Chapter 10, is also known as the "Mahanarayana Upanishad". It has several important mantras culled from the three Samhitas. TA 10.41–44 is known as the "Medha sukta".

===Katha Aranyaka===
The Katha Aranyaka is fairly parallel to the text of the Taittiriyas. It has been preserved, somewhat fragmentarily, in just one Kashmiri birchbark manuscript. It has recently been edited and translated, cf. the early uncritical print by L. von Schroeder

=== Kaushitaki Āranyaka ===
It is also known as Shankhyayana Aranyaka. There are fifteen chapters:

Chapters 1–2 deal with the Mahavrata.

Chapters 3–6 constitute the Kaushitaki Upanishad.

Chapters 7–8 are known as a Samhitopanishad.

Chapter 9 presents the greatness of Prana.

Chapter 10 deals with the esoteric implications of the Agnihotra ritual.
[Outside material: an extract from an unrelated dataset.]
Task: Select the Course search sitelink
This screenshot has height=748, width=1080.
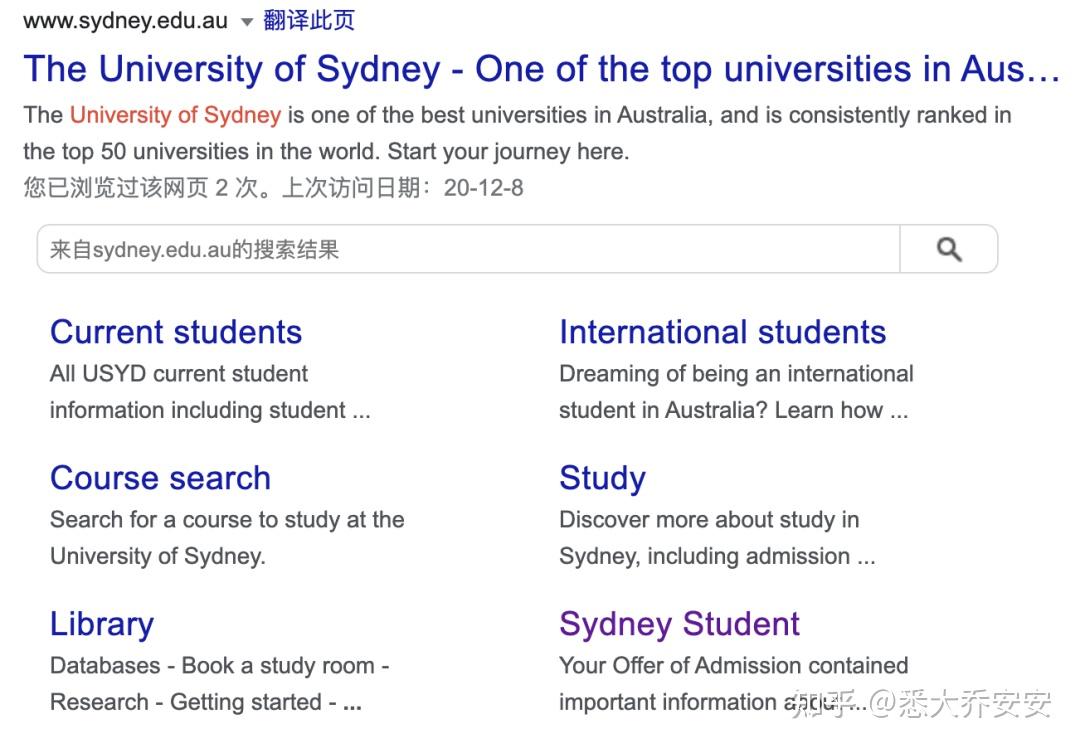Action: click(160, 478)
All divine personalities are inherent in the Purusha, just as Agni in speech, Vayu in Prana, the Sun in the eyes, the Moon in the mind, the directions in the ears and water in the potency. The one who knows this, says the Aranyaka, and in the strength of that conviction goes about eating, walking, taking and giving, satisfies all the gods and what he offers in the fire reaches those gods in heaven. (cf.10-1).

Chapter 11 prescribes several antidotes in the form of rituals for warding off death and sickness. It also details the effects of dreams.
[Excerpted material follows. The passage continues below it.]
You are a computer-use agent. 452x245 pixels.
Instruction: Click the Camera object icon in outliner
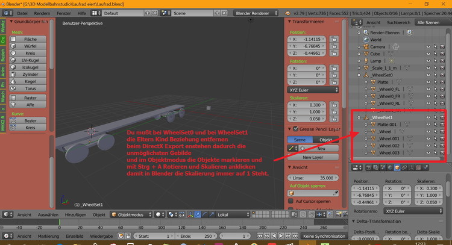tap(366, 46)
Chapter 12 elaborates the fruits of prayer.

Chapter 13 treats more philosophical matters and says one must first attitudinally discard one's bodily attachment and then carry on the 'shravana', manana and nidhidhyasana and practise all the disciplines of penance, faith, self-control etc.

Chapter 14 gives just two mantras. One extols the "I am Brahman" mantra and says it is the apex of all Vedic mantras. The second mantra declares that one who does not get the meaning of mantras but only recites vedic chants is like an animal which does not know the value of the weight it carries.

Chapter 15 gives a long genealogy of spiritual teachers from Brahma down to Guna-Sankhayana.

=== Brihad-Aranyaka ===

The Aranyaka of the Shukla Yajurveda is part of its Brahmana: Satapatha Br. 14,1–3 in the Madhyandina version. Like the Taittiriya and Katha Aranyakas it exclusively deals with the Parvargya ritual, and is followed by the Brihad-Aranyaka Upanishad (Satapatha Br. 14.4–9).

== Rahasya Brahmanas ==
There is also a certain continuity of the Aranyakas from the Brahmanas in the sense that the Aranyakas go into the meanings of the 'secret' rituals not detailed in the Brahmanas. Later tradition sees this as a leap into subtlety that provides the reason for Durgacharya in his commentary on the Nirukta to say that the Aranyakas are 'Rahasya Brahmana', that is, the Brahmana of secrets.